- wtorek, 24, czerwiec 2014
W USA przed sesją na rynkach finansowych kiepski nastroje „robiły” spadające indeksy na europejskich giełdach. Poniedziałek był dniem indeksów PMI (dane wstępne za czerwiec) - co prawda dane chińskie były bardzo dobre, ale europejskie były słabe. Amerykanie czekali jednak przede wszystkim na swoje dane.
Dowiedzieliśmy się, że indeks PMI dla przemysłu USA w czerwcu wyniósł 57,5 pkt. (w maju 56,4 pkt.). Dane o sprzedaży domów na rynku wtórnym w USA pokazały wzrost sprzedaży o 4,9 proc. (oczekiwano wzrostu o 1,6 proc.). Jak widać dane były bardzo dobre.
Na rynku akcji dobre dane makro nie wywarły wielkiego wrażenia. Tak zresztą jak nie wywarły go na rynku długu. Indeksy giełdowe rozpoczęły sesję od krążenie wokół poziomu neutralnego. Dość szybko ustabilizowały się tuż poniżej tego poziomu. Rynek czekał na rozgrywkę w końcówce sesji. Praktycznie jej nie było. Owszem indeksy pełzły na północ, ale sesja zakończyła się po prostu neutralnie i nie miała żadnego znaczenia prognostycznego.
GPW też, podobnie jak umacniający się złoty, zachowała się w poniedziałek nadzwyczaj rozsądnie. Nie widać było nawet śladu wpływu „afery nagraniowej”. Mimo tego, że indeksy we Francji czy w Niemczech całkiem solidnie spadały u nas WIG20 trzymał się blisko poziomu neutralnego. W okolicach południa WIG20 po prostu wszedł w marazm.
Przed rozpoczęciem sesji w USA WIG20 ruszył na północ, mimo że indeksy w Europie nadal barwiły się na czerwono, a nawet zwiększyły skalę strat. Indeks zakończył dzień zwyżką o 0,56 proc.

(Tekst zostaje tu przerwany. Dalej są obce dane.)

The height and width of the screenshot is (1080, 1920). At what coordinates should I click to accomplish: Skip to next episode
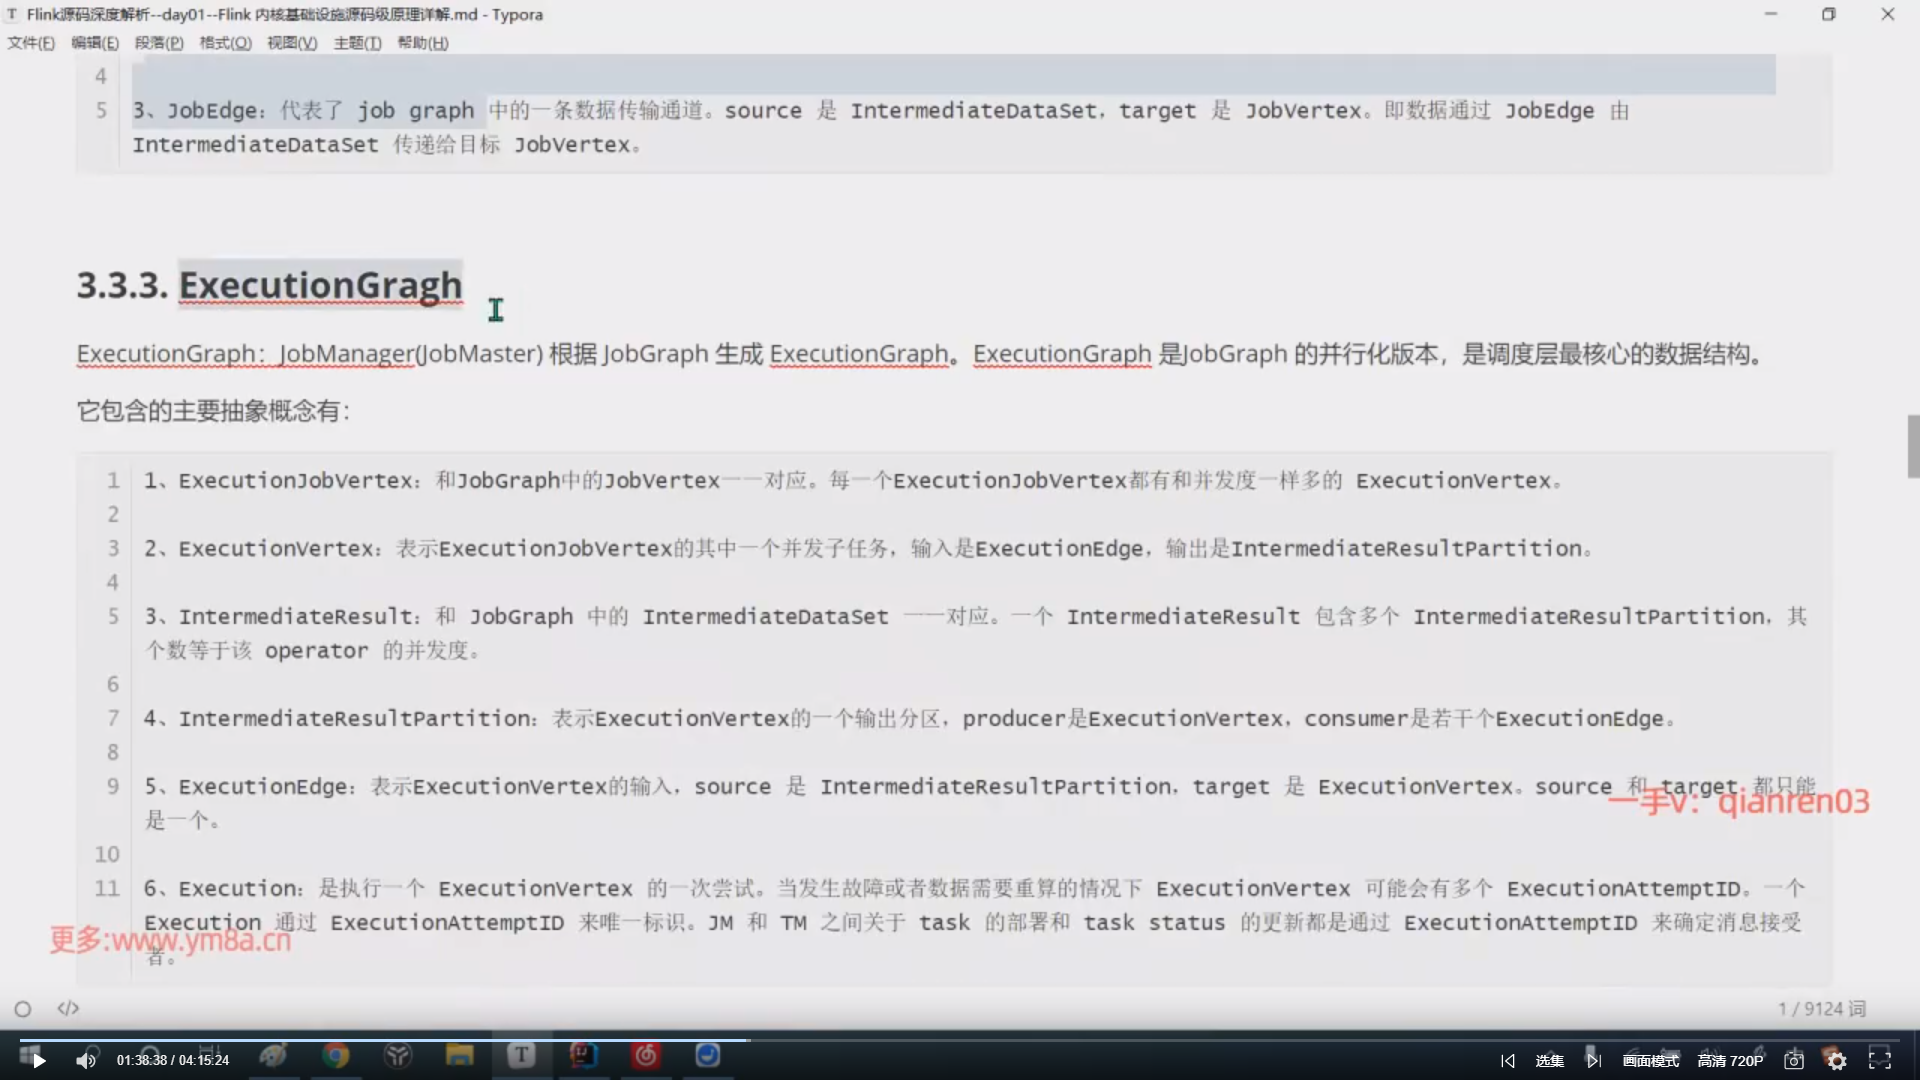pyautogui.click(x=1593, y=1061)
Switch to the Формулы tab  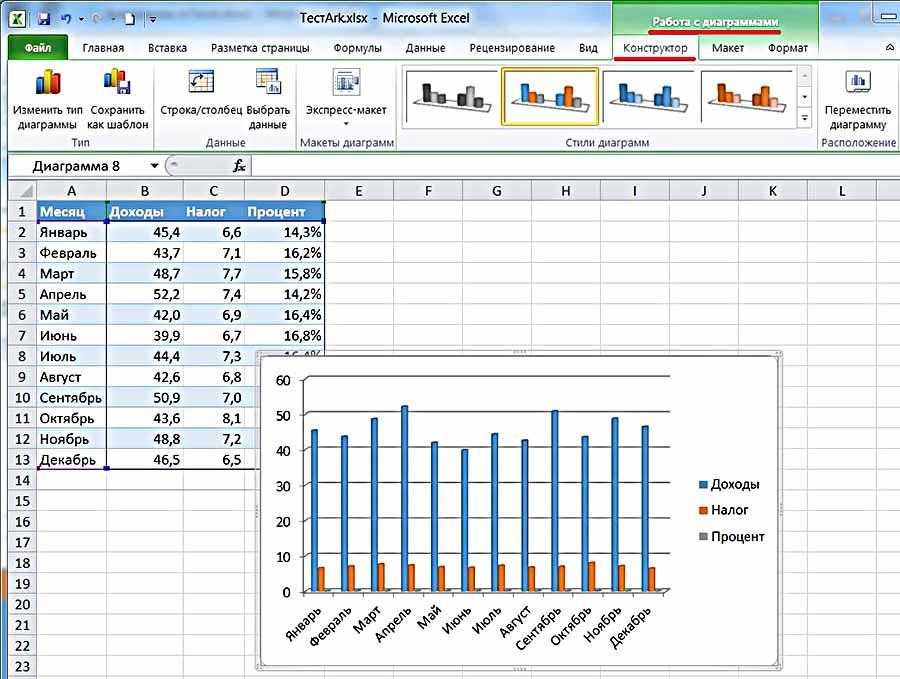(x=357, y=48)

Rynek dał wyraźny sygnał – na tym etapie „afera nagraniowa” w najmniejszym stopniu nie wpłynie na gospodarkę i na rynek akcji oraz złotego. Jednocześnie PSL ustami wicepremiera Piechocińskiego wyraźnie zapowiedział, że daje czas rządowi do końca wakacji na wyjaśnienie sytuacji.
Z tego zaś wynika, że wszelkie posunięcia opozycji spełzną na niczym, bo nie dojdzie teraz ani do samorozwiązania Sejmu ani do zmiany rządu na „techniczny”. Dzisiaj politycy podczas posiedzenia Sejmu pokrzyczą i na tym się skończy. Jeśli znowu nie uderzy piorun podsłuchów (dużo mocniejszych od tych z poniedziałkowego „Wprost”) to rynki będą się do końca sierpnia zachowywały tak jakby nic się nie wydarzyło.